El trabajo en la capital era agotador, pero le permitió por primera vez en su vida contemplar auténticos tesoros fósiles. Había réplicas hechas con resina de esqueletos completos de animales de otros sitios, unas expuestas al público (cada día decenas de niños se fotografiaban junto a ellos), y otras en los gabinetes del museo, para estudios comparativos. Los gabinetes solían carecer de ventanas y poseían un olor característico, similar al de una ropa que hubiera sido guardada durante cien años en un armario. Cada noche hablaba por teléfono con Elisa y le contaba del pterosaurio encontrado en cierta sierra, que se había perdido y había reaparecido en un cajón veinte años después, o de los ammonites de colores resplandecientes como nácar, como arcoíris líquidos en el vidrio de piedra de la concha, muchísimo más hermosos que los opacos ammonites que él había encontrado en las canteras que tenía cerca. Con las hijas hablaba sobre la capital, de los diferentes tipos de pizza que se vendían en las esquinas, los menús escritos a mano con tiza en una pizarra, puestos en la calle (en su ciudad no solían verse, había apenas un puñado de restaurantes y la competencia entre ellos no era feroz). Hablaba de las luces y de las muchedumbres que todas las noches iban de los cafés a los restaurantes, y de los restaurantes a los cines y a los elegantes teatros, y de allí a los bares o a sus acogedoras casas. En el Museo de Historia Natural Jeremía ganaba más que en su antiguo trabajo, pero el alquiler era más caro, así como el transporte y la comida. A veces se sentía solo, prácticamente nunca veía a Francis, que estaba en otros países u ocupado pasando tiempo con su esposa e hijos, pero en general Jeremía se sentía realizado. Probablemente fueron los meses más felices de su vida.

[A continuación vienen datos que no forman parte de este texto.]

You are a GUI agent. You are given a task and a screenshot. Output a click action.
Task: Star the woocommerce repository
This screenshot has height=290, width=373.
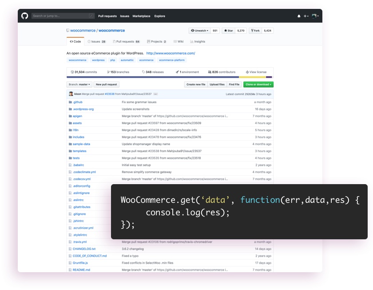(x=229, y=30)
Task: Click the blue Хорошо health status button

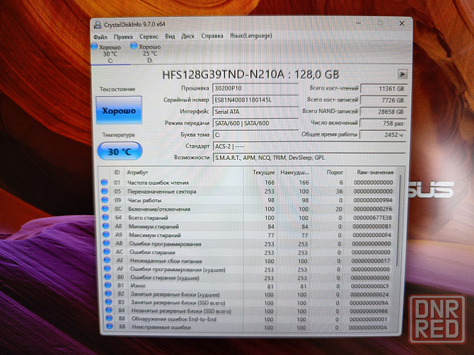Action: tap(118, 112)
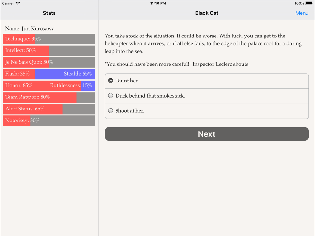This screenshot has height=236, width=315.
Task: Choose "Duck behind that smokestack." option
Action: tap(111, 96)
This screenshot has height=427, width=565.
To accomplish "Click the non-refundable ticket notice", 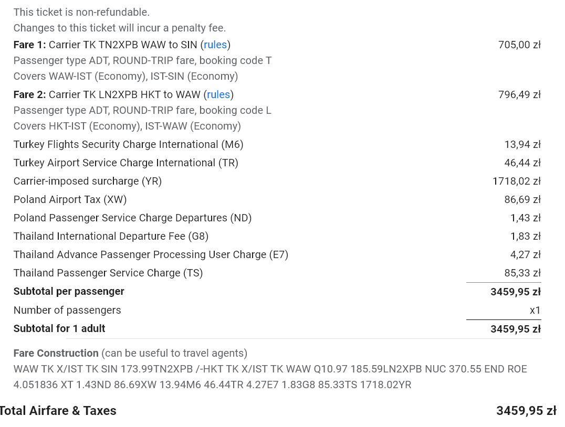I will click(x=81, y=12).
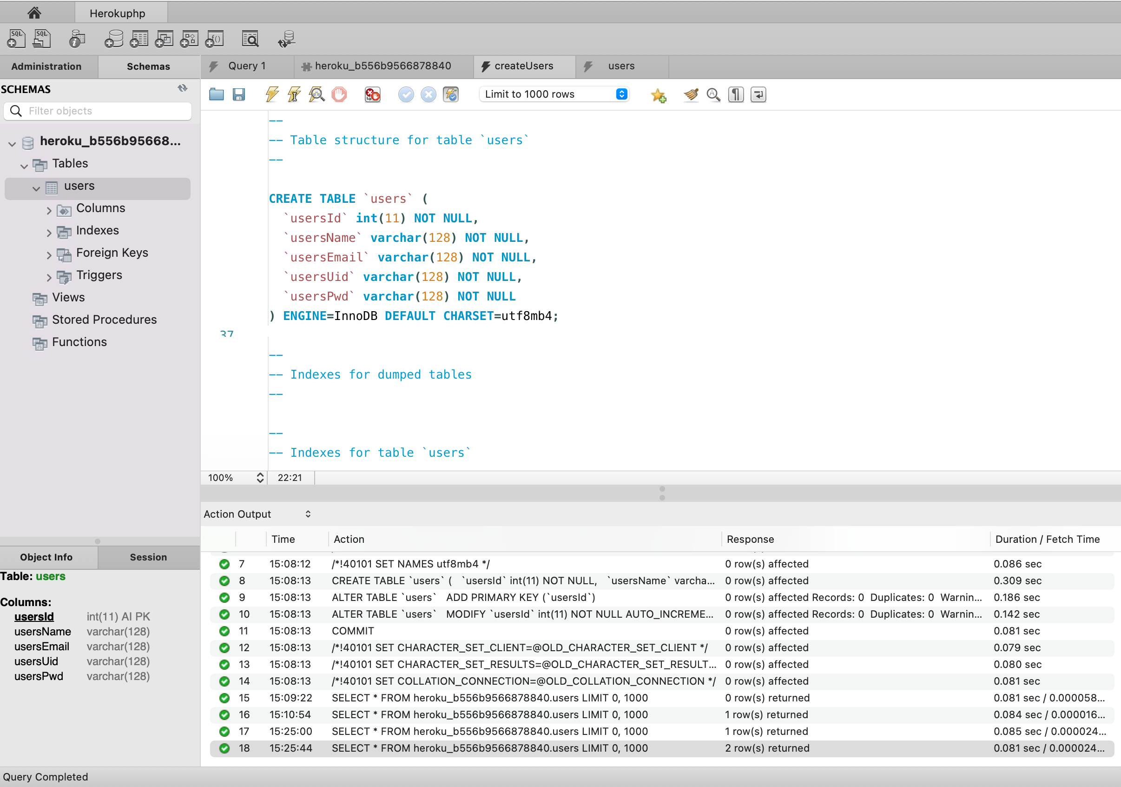Beautify the SQL script with the broom icon

[x=691, y=94]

André habló con Jeremía para pedirle que le trajera de la capital ciertos libros que allá no podían conseguirse. Jeremía los fue comprando poco a poco, porque no eran baratos, y también tenía que comprar un cargamento de juguetes para sobornar el cariño de las niñas. Elisa lo extrañaba muchísimo, una vez le dijo a André que quizás sí se mudara a la capital, porque había descubierto que no podía estar tanto tiempo sola. Francis por fin reservó todo un domingo para salir con su viejo amigo. Francis vestía con elegancia y a la vez cierto desenfado, y transmitía una vitalidad sorprendente como la de un muchacho, pese a tener cuarenta años. Ambos dieron una vuelta por la ciudad y hablaron sobre cuánto extrañaban las expediciones. Jeremía confesó que su verdadera aspiración era reunir suficiente dinero, y mientras todavía fuera joven emprender una expedición de meses, con una decena de hombres contratados, a fin de buscar otros restos del mosasaurio. Le contó que desde niño tenía un sueño recurrente de unos restos que esperaban en la piedra, y que cuando descubrió aquel diente se confirmaron las sospechas de ese destino, sabía que iba a encontrarlo y que iba a ser un descubrimiento sacudiera el país y le diera la inmortalidad. Francis le dijo que estaba seguro de que encontraría esos restos, y que sería el mosasaurio más grande y completo jamás encontrado, y le habló de la posibilidad de escribir un libro a cuatro manos sobre reptiles marinos. Mientras proponían la distribución hipotética de los capítulos tomaban vino y veían pasar a la gente, que por lo común jamás habría estado interesada en estos temas. Decidieron ir juntos a los mismos lugares que habían ido cuando se conocieron de jóvenes en el congreso, y así lo hicieron, y Francis llevó a su esposa y a sus hijos. La esposa había estudiado química, y daba clases en la universidad, era una mujer grácil y hermosa. Jugaron tenis ellos tres y el hijo mayor de Francis. Jeremía terminó demasiado agitado y el partido fue suspendido.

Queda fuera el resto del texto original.